Data masking: DIY internal scripts or time to buy?

Author

May 2, 2025

Considering internal scripts for data masking? Here's what the journey might look like.

It’s hard to avoid the need to use production data in other contexts, but much like King Tantalus¹ we often find it beyond our reach due to the more modern constraints of privacy and security. Fortunately unlike Tantalus we can escape via a device well understood by the authors of myths, that of transformation. Personal identifiable information can be detected and replaced in such a way that the integrity and character of the original data is maintained but precise details are overwritten. This can allow us to use realistic data for application development, quality assurance, machine learning, performance testing and troubleshooting.

But how should this metamorphosis be brought about? The initial impulse is similar to that of the ancient alchemist - by an elaborate process of trial and error, to induce the change ourselves, using ingredients sourced from our immediate natural environment. The classical practitioner might have used the limbs of some luckless amphibian whereas the modern day prestidigitator² will prepare a heady brew of shell scripts and regular expressions. Plus ca change, plus c’est la même³ chose as the French say.

Although the parallel is fanciful, there is a kernel of truth. Many set out on journeys of transmutation but they are often arduous. Charles Goodyear laboured for years before accidentally discovering the process of vulcanisation while Hennig Brand, who inadvertently discovered phosphorus, never accomplished his true, alchemic goal of turning lead into gold.

DIY data masking: the lure of internal scripts

It is of course simply a small matter of programming. Replace one name with another; magic up some phone numbers; fuzz the dates a little. Sounds like a fun project and may even be a welcome distraction from another seemingly more onerous activity.

However, the quicksand you were standing on will soon make itself known. “So you want the data in a separate database” ; “I have to recreate the schema?” ; “How many tables”. Followed by painful realisation - “wait, there are notes fields containing PII”, “do I really need to make the salary ranges ‘a little more realistic’ - what does that mean?”. “Oh you need some of the edge cases in there like the O’Connors?”.

Now it’s a full time project. You hadn’t really banked on that. Worse still, it’s become a deliverable. Senior management are interested! (they always are). End of quarter! We have to be seen to be delivering. Maybe we could turn it into a product! This you hadn’t bargained for. There’s 300 tables. 2154 columns! Which ones should I mask? Figure it out for myself? Oh, and make sure there’s no PII in there. We can’t afford the risk of that.

DIY data masking: the reality

This is not what you signed up for. 2000+ fields and you have to trawl through them all and figure out in each case if it should be masked, how it should be masked and then of course write the code, test it, yadda-yadda. Suddenly too, it’s a different sort of problem. With so many tables you need a framework to manage all those masking functions. Of course you’ve tried to make them generic to avoid writing the same thing over again, but now you need to store the config vs each masked column.

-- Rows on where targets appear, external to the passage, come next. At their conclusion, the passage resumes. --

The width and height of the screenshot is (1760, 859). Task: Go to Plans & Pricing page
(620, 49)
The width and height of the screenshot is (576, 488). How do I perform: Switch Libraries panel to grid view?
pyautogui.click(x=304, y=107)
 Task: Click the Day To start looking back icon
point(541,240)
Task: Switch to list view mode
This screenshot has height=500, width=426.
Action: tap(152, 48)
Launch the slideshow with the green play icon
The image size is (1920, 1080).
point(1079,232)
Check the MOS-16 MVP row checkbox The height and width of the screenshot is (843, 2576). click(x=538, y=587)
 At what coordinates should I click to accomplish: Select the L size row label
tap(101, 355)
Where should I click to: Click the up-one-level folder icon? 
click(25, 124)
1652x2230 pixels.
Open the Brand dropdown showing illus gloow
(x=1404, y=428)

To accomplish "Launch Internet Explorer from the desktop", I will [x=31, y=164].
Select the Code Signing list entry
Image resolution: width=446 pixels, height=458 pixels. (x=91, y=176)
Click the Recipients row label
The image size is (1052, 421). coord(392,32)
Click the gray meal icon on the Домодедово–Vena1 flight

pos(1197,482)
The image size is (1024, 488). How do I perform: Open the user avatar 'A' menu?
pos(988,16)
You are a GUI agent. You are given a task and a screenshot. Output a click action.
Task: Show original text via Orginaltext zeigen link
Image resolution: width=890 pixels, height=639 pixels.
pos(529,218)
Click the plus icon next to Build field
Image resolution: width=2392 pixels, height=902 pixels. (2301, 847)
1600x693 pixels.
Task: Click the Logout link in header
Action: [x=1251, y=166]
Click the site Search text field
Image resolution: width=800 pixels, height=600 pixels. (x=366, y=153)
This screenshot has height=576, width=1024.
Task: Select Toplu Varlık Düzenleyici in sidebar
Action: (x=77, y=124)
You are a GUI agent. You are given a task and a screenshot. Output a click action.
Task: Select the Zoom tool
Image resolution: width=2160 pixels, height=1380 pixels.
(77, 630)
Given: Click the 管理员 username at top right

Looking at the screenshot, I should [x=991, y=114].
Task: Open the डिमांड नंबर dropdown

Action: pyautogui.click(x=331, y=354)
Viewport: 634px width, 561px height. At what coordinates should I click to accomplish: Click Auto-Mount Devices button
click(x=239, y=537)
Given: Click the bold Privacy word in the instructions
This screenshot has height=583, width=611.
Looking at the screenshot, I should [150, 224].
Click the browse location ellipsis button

It’s taking longer than expected and the passage of time is making itself felt. The schema is changing. You’re going to have to adapt to that. It’s always going to change. You’re going to have to adapt to that too. How are you going to do it? You’ll need to scan and diff so you’re needing to couple versions of your code with versions of the schema - wait, worse, branches of the schema because it doesn’t evolve linearly and all the developers need this. IT’S A BLOCKER.

Wouldn’t it be nice if each developer had their own database? In a container. We could version them. Well yes, except that the database is 2TB in size. Can’t you reduce it? Also, we’ll need different versions - one for QA, one for performance testing, a small one for the devs and if we could just capture the edge cases for our unit tests we can plug all this into our CI/CD pipeline.

DIY data masking: the compromise

No. I can’t do all of this. I do have my day job to do after all. Look, I’m just going to write a few scripts. It will be better than it used to be (at least it’s not a copy of PROD with sensitive columns replaced by constants or gibberish). It will look more realistic. Yes, it might be inconsistent in places. Yes, we will have to apply migration scripts every time we make a schema change. OK, I will maintain the scripts but I do have my day job to do. No they won’t apply to any other databases we have. Yes, of course that includes our Databricks data lake.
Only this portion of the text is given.